В последних словах, сказанных по-прежнему негромким и спокойным голосом, прозвучала такая уверенность, что Данила даже вздрогнул: неужели и впрямь живьем себя сжечь могут? Взглянул в спокойные глаза Мирона и понял: так и будет, если доберутся до деревни солдаты. И еще понял, что дальше расспрашивать об этом или, того хуже, отговаривать, ему не следует.
– Иона Афанасьевич на ноги тебя поставит, – продолжил Мирон, – он у нас все травы знает, и молитва у него крепкая.
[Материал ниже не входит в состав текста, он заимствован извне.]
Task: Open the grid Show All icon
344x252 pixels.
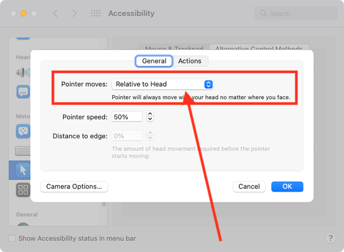Action: click(x=96, y=13)
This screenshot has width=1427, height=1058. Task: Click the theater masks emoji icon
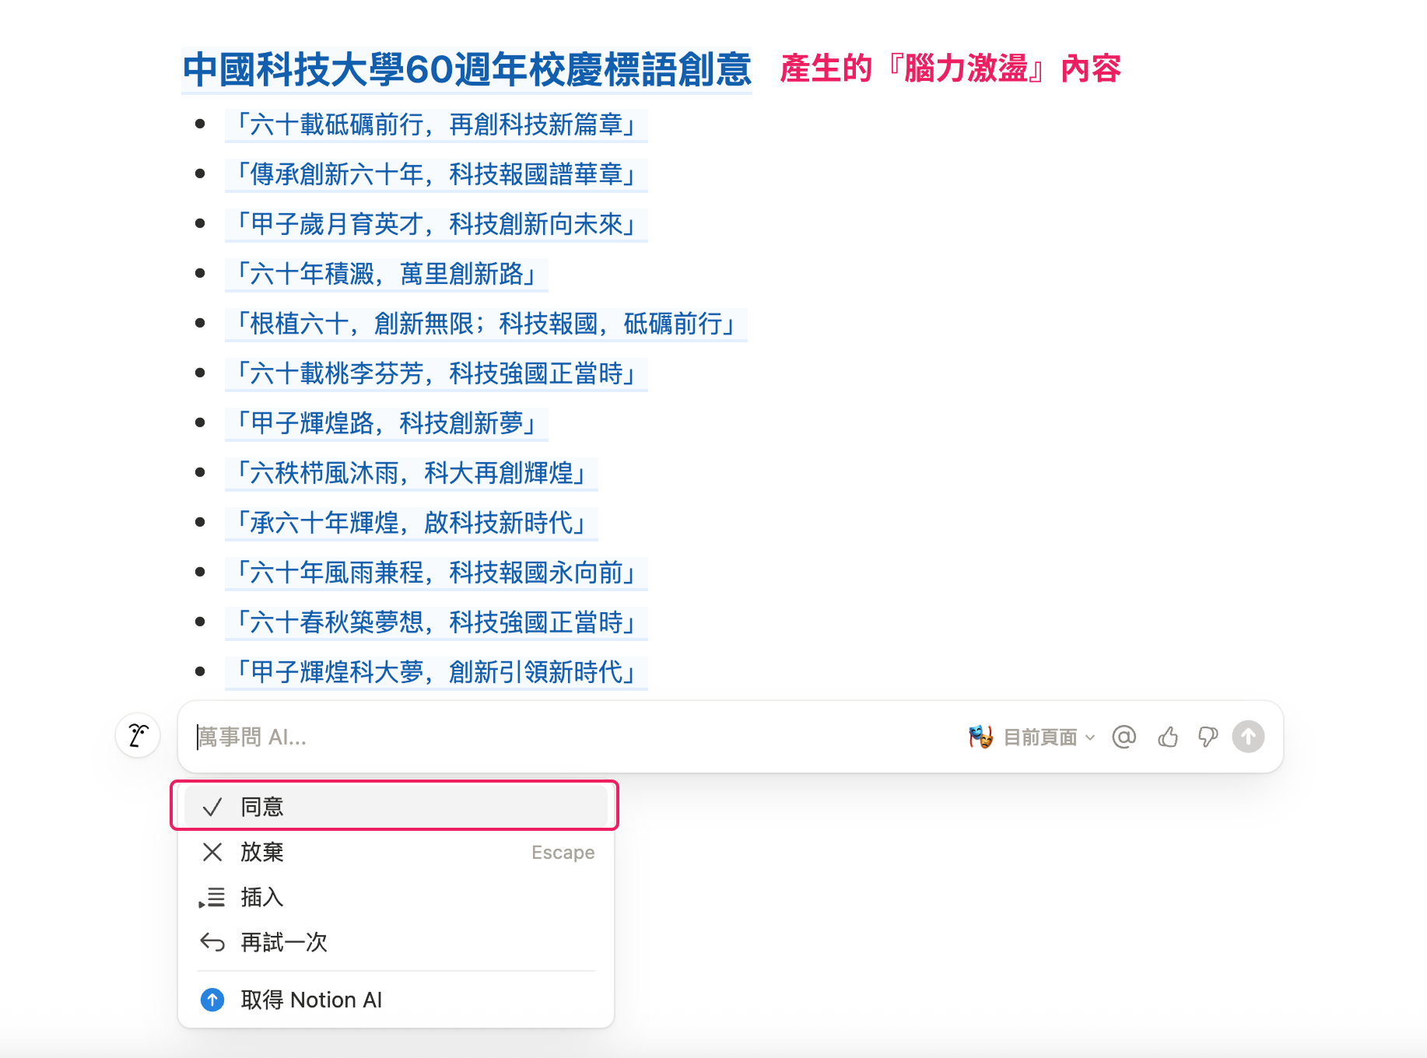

А там – как Господь даст…
Он поднялся и вышел из каморки, а Иона Афанасьевич, не сказавший ни слова, взял со стола глиняную кружку с пахучим травяным отваром, ловко приподнял Данилу, ухватив его за шею сильной рукой, и лишь после этого подал голос:
– Пей понемногу, не захлебнись.
Скоро, чуть оправившись от ранения, Данила встал на ноги. И сразу же, не слушая уговоров Мирона, засобирался домой, хотя еще был совсем слаб. Мирон, видя, что его не остановить, удерживать не стал, только сказал, что даст проводника, который доведет его до прохода в Кедровом кряже.
– Там уж сам оглядывайся, Данила, там тебе от нас никакой помощи не будет. А сюда дорогу – забудь. Не был ты у нас никогда и слышать про нас не слышал, забудь.
В проводники ему отрядили крепкого, молодого мужика, хмурого и молчаливого, и они вместе с ним ранним утром, провожаемые только Мироном, выбрались из деревни. Солнце еще не поднялось из-за горы, но край неба уже блестел ярким, переливающимся светом – день обещал быть погожим и солнечным.
В Белоярске буйствовала теплая и дружная весна.
За считанные дни снег скатился говорливыми ручьями, земля парила, и в полдень от нее поднималась зыбкая, туманная дымка. Сани поменяли на телеги, и деревянные колеса замешивали на улицах вязкую грязь, которая жирно поблескивала на солнце. Река Талая, оправдывая свое название, подтачивала ноздреватый лед и вырывалась в иных местах на волю, образуя большие промоины, которые похожи были на темно-голубые заплаты. По ночам лед гулко трещал, словно хотел известить, что держится из последних сил, что скоро начнет крошиться на тяжелые льдины и они ринутся, налезая друг на друга, вниз по течению.